DEV Community

Cover image for Build a Multilayer Perceptron with PySpark
Leandro Ruiz
Leandro Ruiz

Posted on • Edited on

Build a Multilayer Perceptron with PySpark

In this article we will build a multilayer perceptron, using Spark. The dataset that we are going to use for this exercise contains close to 75k records, with some sample customer journey data on a retail web site. There are 16 input features to predict whether the visitor is likely to convert. We have a balanced target class in this dataset. We will use MultilayerPerceptronClassifier from Spark's ML library. We start by importing a few important dependencies.

from pyspark.sql import SparkSession
spark = SparkSession.builder.appName('deep_learning').getOrCreate()
import os
import numpy as np
import pandas as pd
from pyspark.sql.types import *
Enter fullscreen mode Exit fullscreen mode

Now we load the dataset into Spark, for feature engineering and model training. As mentioned, there are 16 input features and 1 output column (Orders_Normalized).

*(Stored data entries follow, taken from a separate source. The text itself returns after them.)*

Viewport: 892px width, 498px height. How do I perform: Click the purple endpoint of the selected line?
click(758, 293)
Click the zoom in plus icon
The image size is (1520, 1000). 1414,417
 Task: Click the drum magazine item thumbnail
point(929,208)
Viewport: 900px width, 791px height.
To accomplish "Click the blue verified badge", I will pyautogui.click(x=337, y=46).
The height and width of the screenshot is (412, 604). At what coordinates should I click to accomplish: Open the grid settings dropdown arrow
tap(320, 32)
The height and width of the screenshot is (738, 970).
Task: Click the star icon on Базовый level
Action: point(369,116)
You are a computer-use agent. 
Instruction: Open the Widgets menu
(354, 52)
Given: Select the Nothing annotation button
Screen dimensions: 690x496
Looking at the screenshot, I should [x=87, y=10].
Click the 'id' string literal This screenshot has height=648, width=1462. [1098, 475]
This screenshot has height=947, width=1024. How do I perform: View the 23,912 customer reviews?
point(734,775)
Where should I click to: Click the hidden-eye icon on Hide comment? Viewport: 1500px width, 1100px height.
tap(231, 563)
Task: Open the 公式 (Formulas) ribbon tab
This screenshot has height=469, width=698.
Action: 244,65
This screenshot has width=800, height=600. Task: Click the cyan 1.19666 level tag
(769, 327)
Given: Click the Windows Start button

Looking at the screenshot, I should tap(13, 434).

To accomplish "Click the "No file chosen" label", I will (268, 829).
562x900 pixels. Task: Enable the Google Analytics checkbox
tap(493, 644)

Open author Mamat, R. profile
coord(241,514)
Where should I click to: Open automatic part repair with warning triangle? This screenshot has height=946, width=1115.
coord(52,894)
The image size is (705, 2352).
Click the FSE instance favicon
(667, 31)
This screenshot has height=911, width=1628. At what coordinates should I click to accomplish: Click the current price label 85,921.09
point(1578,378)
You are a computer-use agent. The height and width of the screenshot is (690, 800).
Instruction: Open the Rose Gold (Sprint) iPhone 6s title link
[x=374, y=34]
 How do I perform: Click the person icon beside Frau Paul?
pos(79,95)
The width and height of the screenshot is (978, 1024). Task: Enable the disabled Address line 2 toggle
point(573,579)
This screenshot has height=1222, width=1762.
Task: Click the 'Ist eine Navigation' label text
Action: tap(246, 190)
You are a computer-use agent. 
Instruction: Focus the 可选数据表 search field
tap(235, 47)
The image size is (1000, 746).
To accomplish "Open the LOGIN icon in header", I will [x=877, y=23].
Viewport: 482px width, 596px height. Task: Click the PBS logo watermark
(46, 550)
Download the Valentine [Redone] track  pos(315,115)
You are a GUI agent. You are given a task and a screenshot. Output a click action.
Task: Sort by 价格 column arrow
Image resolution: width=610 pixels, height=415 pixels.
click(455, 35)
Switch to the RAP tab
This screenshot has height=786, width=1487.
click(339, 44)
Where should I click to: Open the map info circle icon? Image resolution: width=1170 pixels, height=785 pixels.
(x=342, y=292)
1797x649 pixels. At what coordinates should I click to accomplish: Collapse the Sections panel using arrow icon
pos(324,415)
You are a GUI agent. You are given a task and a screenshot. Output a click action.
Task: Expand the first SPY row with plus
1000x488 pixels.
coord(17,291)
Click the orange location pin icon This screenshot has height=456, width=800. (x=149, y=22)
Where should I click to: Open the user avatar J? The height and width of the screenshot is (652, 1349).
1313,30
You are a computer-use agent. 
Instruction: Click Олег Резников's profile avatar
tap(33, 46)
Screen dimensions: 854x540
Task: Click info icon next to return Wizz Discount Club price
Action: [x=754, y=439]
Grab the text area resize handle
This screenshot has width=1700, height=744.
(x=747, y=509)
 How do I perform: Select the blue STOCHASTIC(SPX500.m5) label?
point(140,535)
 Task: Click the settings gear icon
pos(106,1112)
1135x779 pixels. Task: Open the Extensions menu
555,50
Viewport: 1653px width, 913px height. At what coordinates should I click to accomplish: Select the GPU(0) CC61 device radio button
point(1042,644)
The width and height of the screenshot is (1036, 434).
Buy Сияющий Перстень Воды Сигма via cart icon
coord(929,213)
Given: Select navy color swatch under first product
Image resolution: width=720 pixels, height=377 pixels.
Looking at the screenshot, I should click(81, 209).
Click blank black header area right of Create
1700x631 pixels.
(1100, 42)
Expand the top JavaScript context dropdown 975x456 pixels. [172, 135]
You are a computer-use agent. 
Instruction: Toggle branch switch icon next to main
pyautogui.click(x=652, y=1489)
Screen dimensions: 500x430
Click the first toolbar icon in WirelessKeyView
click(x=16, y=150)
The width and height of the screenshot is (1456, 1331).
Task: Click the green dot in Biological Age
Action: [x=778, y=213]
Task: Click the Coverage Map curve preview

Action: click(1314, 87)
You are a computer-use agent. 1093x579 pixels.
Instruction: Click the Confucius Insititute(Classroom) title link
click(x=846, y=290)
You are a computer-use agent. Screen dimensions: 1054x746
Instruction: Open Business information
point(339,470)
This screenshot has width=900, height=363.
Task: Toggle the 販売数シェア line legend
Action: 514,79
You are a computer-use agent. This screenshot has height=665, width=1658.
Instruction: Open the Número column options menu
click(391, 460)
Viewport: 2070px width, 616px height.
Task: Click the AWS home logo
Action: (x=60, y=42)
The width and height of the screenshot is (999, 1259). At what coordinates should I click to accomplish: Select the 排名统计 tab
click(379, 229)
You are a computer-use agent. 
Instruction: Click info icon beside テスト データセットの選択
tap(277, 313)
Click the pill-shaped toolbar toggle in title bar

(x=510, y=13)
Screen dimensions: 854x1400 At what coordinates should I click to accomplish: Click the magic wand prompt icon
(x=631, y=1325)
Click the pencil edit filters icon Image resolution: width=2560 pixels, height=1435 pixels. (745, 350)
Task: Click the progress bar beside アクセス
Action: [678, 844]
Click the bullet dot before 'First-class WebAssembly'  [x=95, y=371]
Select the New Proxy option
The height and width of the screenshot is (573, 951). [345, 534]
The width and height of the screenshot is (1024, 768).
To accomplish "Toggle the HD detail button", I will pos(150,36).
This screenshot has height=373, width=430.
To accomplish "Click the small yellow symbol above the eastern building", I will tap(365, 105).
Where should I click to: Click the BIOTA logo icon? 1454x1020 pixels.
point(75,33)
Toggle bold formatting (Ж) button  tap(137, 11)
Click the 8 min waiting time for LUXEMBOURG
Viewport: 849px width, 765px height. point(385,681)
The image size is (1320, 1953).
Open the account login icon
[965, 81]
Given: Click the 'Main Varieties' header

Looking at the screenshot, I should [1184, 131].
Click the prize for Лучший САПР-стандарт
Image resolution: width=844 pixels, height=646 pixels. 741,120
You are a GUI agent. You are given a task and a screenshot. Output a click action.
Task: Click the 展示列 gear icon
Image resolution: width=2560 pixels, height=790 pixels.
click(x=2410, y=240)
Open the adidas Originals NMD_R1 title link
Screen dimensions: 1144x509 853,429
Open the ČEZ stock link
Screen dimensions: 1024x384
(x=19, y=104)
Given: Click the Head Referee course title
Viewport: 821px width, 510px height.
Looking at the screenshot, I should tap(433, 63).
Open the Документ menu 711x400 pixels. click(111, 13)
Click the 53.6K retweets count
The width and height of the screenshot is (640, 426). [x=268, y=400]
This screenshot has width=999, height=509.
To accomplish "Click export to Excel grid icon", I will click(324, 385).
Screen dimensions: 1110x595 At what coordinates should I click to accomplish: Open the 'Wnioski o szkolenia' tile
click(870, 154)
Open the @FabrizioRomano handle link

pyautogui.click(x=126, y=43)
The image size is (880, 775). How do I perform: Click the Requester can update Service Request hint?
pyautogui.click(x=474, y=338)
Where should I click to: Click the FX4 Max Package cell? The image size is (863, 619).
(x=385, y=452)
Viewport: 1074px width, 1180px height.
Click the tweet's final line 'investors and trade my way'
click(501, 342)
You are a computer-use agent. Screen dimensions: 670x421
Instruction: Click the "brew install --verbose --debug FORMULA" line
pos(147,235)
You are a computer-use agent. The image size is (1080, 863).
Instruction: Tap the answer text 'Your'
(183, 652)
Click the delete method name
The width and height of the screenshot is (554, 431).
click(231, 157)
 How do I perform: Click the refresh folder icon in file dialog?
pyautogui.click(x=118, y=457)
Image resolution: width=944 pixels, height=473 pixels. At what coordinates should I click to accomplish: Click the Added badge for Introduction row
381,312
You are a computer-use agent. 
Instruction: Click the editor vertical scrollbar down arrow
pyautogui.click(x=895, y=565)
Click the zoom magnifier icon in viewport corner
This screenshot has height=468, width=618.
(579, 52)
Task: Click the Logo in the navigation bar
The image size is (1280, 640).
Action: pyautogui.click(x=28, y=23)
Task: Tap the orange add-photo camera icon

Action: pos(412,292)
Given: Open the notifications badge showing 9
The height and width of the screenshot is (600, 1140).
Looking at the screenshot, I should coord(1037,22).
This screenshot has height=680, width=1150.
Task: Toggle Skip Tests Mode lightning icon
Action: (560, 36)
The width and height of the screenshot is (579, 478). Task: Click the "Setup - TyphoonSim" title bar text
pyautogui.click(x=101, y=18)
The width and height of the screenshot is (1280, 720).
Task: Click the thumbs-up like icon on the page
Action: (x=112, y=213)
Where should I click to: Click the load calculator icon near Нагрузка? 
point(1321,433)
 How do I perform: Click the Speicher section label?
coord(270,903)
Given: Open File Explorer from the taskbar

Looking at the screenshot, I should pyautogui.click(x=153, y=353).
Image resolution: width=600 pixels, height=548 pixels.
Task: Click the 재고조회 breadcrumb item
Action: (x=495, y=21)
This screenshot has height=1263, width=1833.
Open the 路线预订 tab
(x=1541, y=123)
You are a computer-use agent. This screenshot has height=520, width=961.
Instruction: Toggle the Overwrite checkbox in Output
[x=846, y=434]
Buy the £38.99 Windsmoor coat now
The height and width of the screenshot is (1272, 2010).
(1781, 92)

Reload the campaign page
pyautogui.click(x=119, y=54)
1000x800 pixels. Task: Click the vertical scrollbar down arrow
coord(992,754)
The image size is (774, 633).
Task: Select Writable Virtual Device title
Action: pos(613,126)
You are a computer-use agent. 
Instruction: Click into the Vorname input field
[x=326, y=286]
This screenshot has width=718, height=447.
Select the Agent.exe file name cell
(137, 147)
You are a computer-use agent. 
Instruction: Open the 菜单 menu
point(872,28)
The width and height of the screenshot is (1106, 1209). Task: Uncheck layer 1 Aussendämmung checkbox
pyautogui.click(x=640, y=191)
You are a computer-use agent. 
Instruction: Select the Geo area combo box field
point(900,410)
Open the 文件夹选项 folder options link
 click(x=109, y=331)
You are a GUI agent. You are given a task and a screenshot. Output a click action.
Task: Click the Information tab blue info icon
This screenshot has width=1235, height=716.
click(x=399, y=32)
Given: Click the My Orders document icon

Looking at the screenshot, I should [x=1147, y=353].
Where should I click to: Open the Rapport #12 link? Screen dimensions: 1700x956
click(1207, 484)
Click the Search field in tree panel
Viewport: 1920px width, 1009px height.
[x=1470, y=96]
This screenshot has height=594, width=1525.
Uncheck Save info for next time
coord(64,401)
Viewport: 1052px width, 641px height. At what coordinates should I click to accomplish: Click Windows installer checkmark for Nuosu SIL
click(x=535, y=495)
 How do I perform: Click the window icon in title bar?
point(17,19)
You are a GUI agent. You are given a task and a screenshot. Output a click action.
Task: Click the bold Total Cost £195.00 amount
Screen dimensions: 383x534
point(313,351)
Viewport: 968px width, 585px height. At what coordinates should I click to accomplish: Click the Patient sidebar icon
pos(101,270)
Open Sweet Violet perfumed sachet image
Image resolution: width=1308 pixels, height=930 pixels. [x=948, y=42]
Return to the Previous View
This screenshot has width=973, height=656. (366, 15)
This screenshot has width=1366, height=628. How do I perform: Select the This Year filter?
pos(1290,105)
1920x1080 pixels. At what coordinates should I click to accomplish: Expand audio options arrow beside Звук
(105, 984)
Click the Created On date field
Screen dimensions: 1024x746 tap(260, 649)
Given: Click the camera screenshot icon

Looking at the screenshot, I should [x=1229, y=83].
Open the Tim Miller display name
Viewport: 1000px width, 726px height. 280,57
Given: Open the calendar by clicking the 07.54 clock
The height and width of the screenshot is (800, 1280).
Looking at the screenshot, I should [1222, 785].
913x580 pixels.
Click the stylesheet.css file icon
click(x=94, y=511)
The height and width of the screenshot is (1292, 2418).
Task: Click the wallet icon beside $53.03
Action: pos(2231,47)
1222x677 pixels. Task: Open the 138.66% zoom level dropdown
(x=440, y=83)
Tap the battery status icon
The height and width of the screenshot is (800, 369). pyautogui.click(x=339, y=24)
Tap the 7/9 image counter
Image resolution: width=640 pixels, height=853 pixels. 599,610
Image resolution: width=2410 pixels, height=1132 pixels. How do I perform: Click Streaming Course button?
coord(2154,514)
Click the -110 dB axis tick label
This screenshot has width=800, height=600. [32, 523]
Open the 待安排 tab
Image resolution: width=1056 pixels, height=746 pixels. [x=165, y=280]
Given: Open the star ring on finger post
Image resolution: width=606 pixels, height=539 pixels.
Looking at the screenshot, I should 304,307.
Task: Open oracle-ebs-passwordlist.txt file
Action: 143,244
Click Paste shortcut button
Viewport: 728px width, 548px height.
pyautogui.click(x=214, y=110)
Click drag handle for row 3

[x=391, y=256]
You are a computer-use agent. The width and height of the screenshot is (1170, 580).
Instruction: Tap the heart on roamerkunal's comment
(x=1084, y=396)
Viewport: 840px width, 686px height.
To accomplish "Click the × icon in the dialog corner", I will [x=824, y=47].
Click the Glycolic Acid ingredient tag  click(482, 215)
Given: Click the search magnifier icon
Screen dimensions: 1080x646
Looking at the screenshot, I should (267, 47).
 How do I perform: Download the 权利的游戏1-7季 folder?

[In]: data = spark.read.csv('dl_data.csv', header=True, inferSchema=True)
[In]: data.printSchema()
[Out]: root
        |-- Visit_Number_Bucket: string (nullable = true)
        |-- Page_Views_Normalized: double (nullable = true)
        |-- Orders_Normalized: integer (nullable = true)
        |-- Internal_Search_Successful_Normalized: double (nullable = true)
        |-- Internal_Search_Null_Normalized: double (nullable = true)
        |-- Email_Signup_Normalized: double (nullable = true)
        |-- Total_Seconds_Spent_Normalized: double (nullable = true)
        |-- Store_Locator_Search_Normalized: double (nullable = true)
        |-- Mapped_Last_Touch_Channel: string (nullable = true)
        |-- Mapped_Mobile_Device_Type: string (nullable = true)
        |-- Mapped_Browser_Type: string (nullable = true)
        |-- Mapped_Entry_Pages: string (nullable = true)
        |-- Mapped_Site_Section: string (nullable = true)
        |-- Mapped_Promo_Code: string (nullable = true)
        |-- Maped_Product_Name: string (nullable = true)
        |-- Mapped_Search_Term: string (nullable = true)
        |-- Mapped_Product_Collection: string (nullable = true)
Enter fullscreen mode Exit fullscreen mode

We change the name of the label column from Orders_Normalized to label, to be able to train the model.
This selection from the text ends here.